Is there reconstruction actually occurring in Iraq? According to Daragahi, yes. “In terms of institution rebuilding, the more cerebral stuff,” says Daragahi, “they’re rebuilding the Iraqi police department. That is step one, to have Iraqis managing their own security.” At universities he has visited, despite the buildings’ having been “looted, gutted, and partially burned,” students are going to class with the main goal of finishing up finals.

“Reconstruction?” says Longley. “I don’t know exactly what you mean. They haven’t been rebuilding anything that I’ve seen. The only thing they’ve rebuilt is a few bridges they bombed during the war. If you ride the freeways in Iraq, south and north of Baghdad, you will see enormous convoys of containers coming from the north and south. You’ll see these sort of triple/quadruple-wide houses, prefab offices on the backs of trucks, all kinds of tanks and equipment, and long lines of military trucks going up and down the highways.”

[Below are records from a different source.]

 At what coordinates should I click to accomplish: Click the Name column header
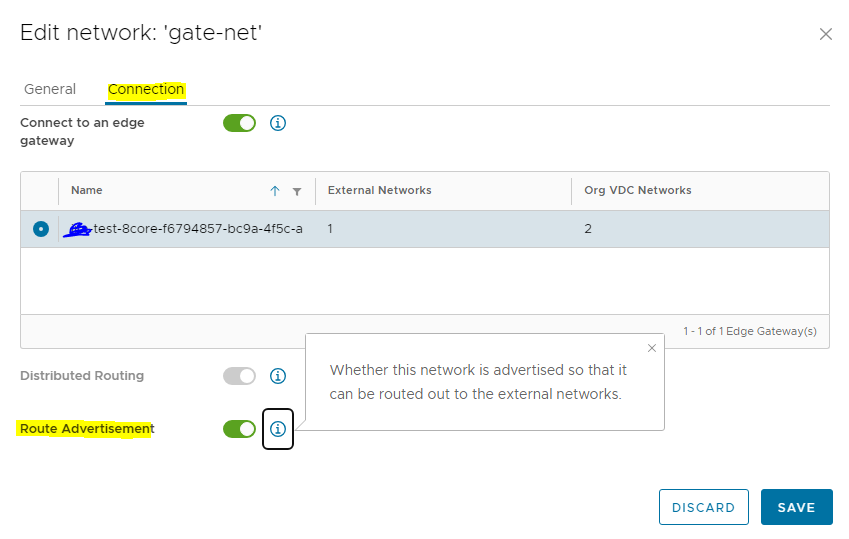point(87,190)

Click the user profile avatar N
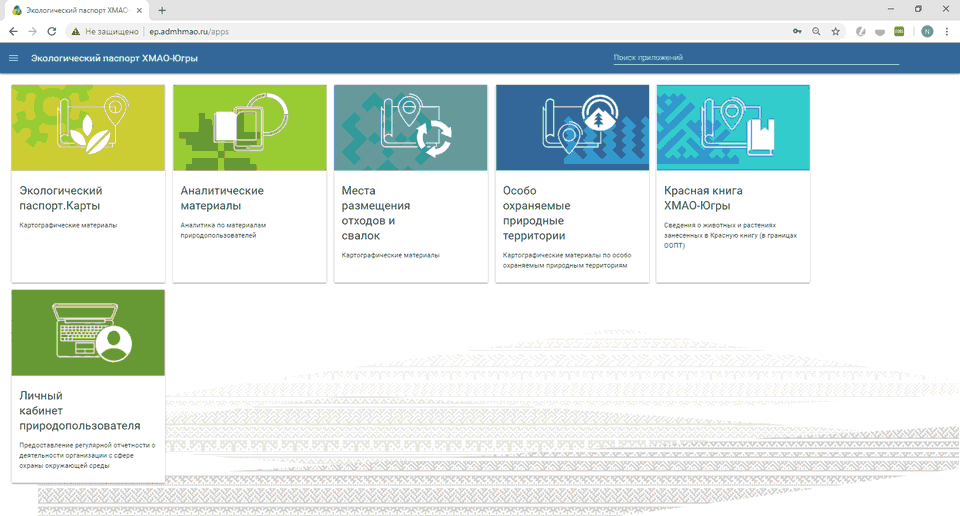927,31
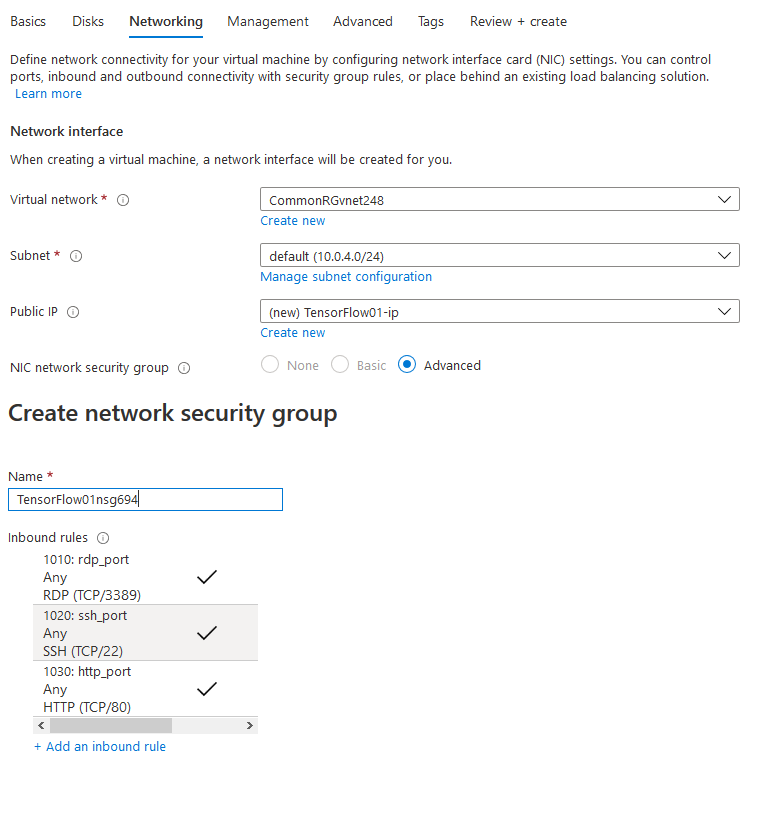
Task: Click info icon for NIC network security group
Action: click(x=184, y=368)
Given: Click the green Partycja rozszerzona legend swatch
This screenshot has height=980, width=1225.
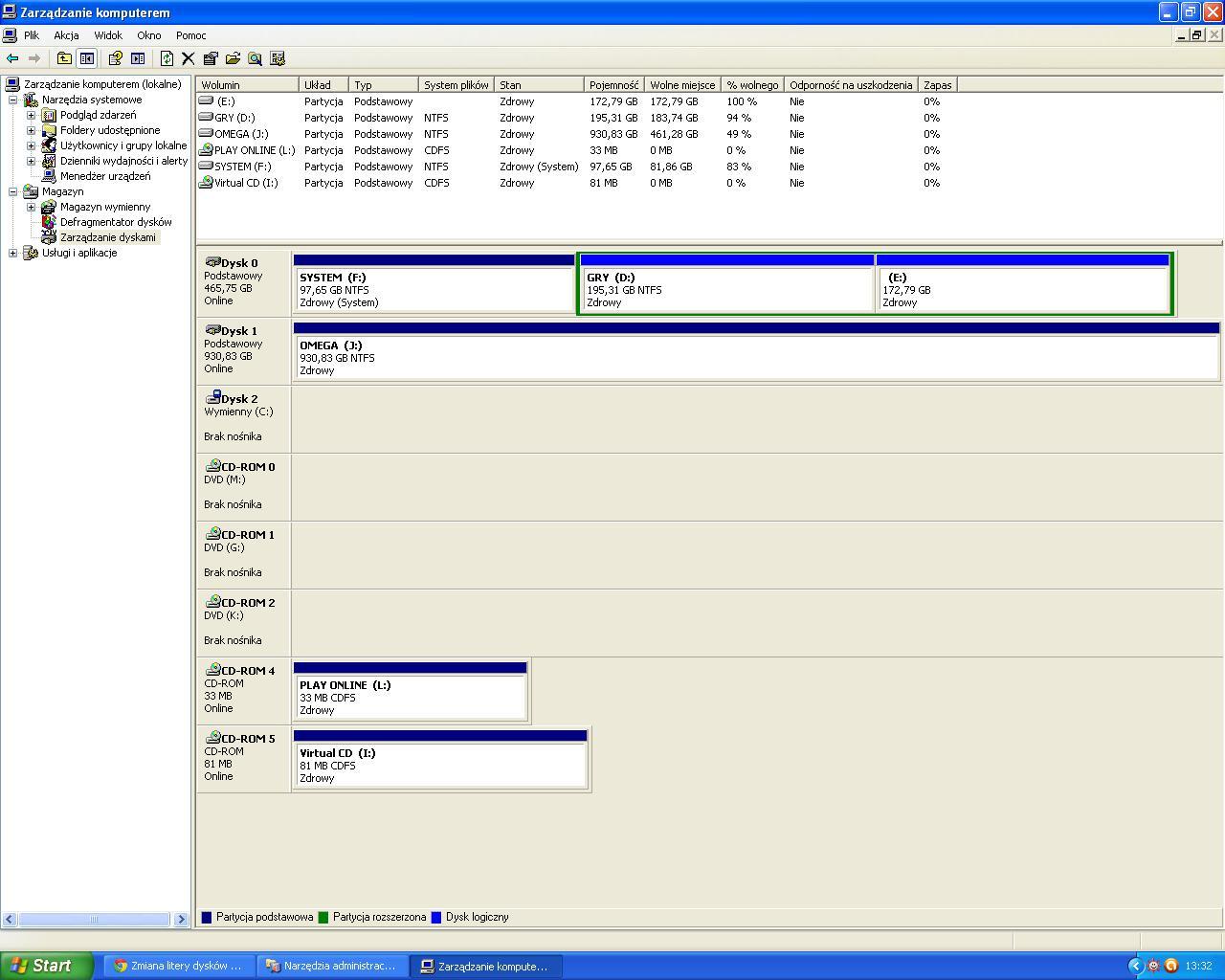Looking at the screenshot, I should point(323,917).
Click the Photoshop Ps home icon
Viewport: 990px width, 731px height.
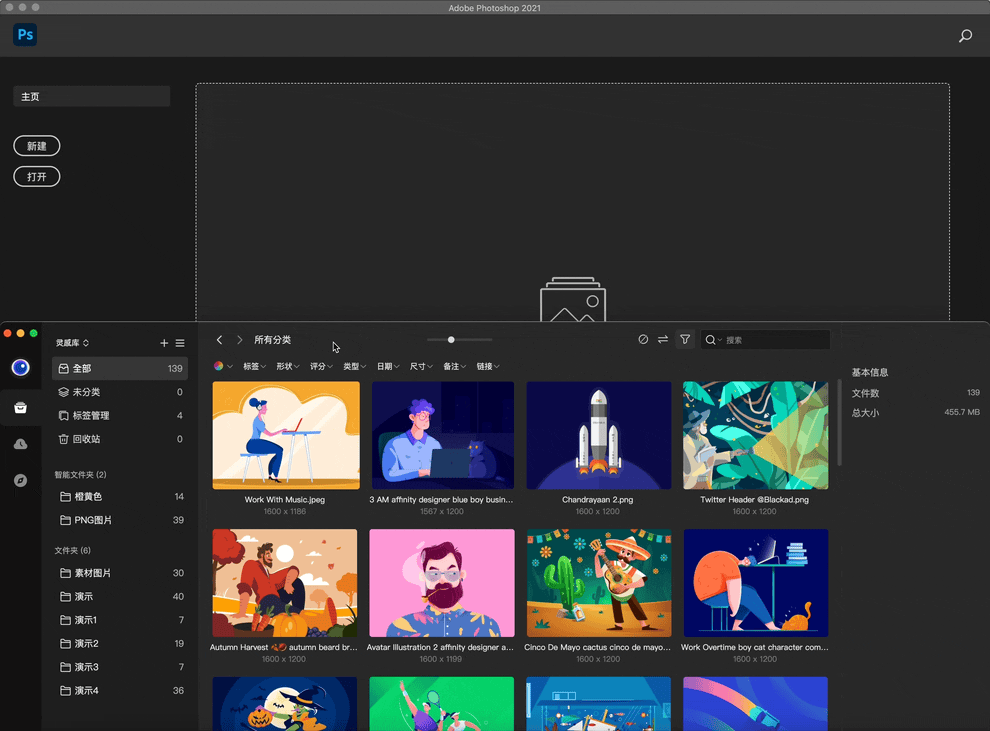point(25,35)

When told of the CSPAN-aired tour of Iraq taken by USAID head Andrew Natsios the week before, which showed some 900 American and Australians taking up residence at Saddam’s Baghdad Palace as part of reconstruction efforts, Longley says, “Yeah, but what does that mean exactly? That’s the big question in the mind of the Iraqis: ‘What does it mean for us to have 900 Americans staying in the [palace]? Where do we see the benefit from this?’ They sit in the El Rashid Hotel and have meetings; it’s not going to be a significant change for people. The US is spending a lot of money on itself. It’s spending a lot of money supporting this occupation, the presence of all these troops. It’s not spending a lot of money rebuilding schools and hospitals that anyone can see. I’ve been in a lot of hospitals and schools; there’s no reconstruction going on that I am aware of being financed by the Americans. There have been a lot of hospitals destroyed which no one is rebuilding.”

7/18/03
Dear Friends,
I just ended a one-hour phone call with my mother and two sisters in Iraq. I wish I could say that things are OK, but I can't. My sister said that the security level in Baghdad is Zero. Services are nil, too. They have just had the electric power back after not having it for 24 hours. So many gangsters are getting into houses, killing the people and robbing the house. Some are kidnapping a person to get a ransom. A crime, so common now, that was never heard of in Iraq before “Bush's freedom.” All houses are armed now, ready to defend their home, but sometimes it doesn't work. The soldiers shoot randomly when they are afraid and gangsters are everywhere. They steal and kill in the day light and nobody says anything. So now, after my father's death, my mother locked her house yesterday and moved in with my eldest sister. It was not safe to be there anymore.

My mother, who fell a month ago and has a numb leg ever since, said it is impossible to go to hospitals these days, they are in total chaos. She is relying on pain killers. My sister said no one can drive a nice car…a 1990 Toyota is considered a new car! They will be slaughtered and the car stolen. My aunt, who has this car, is considering buying an even older car, so that she can drive it without being afraid for her life. My youngest sister said, “As unsafe as we are, believe it or not, we feel much safer than the US soldiers are feeling right now. They can't walk without looking to their backs all the time…the soldiers don't want to be there in the first place. Let them go home.”

Then my family said, “but not to worry, we are fine.”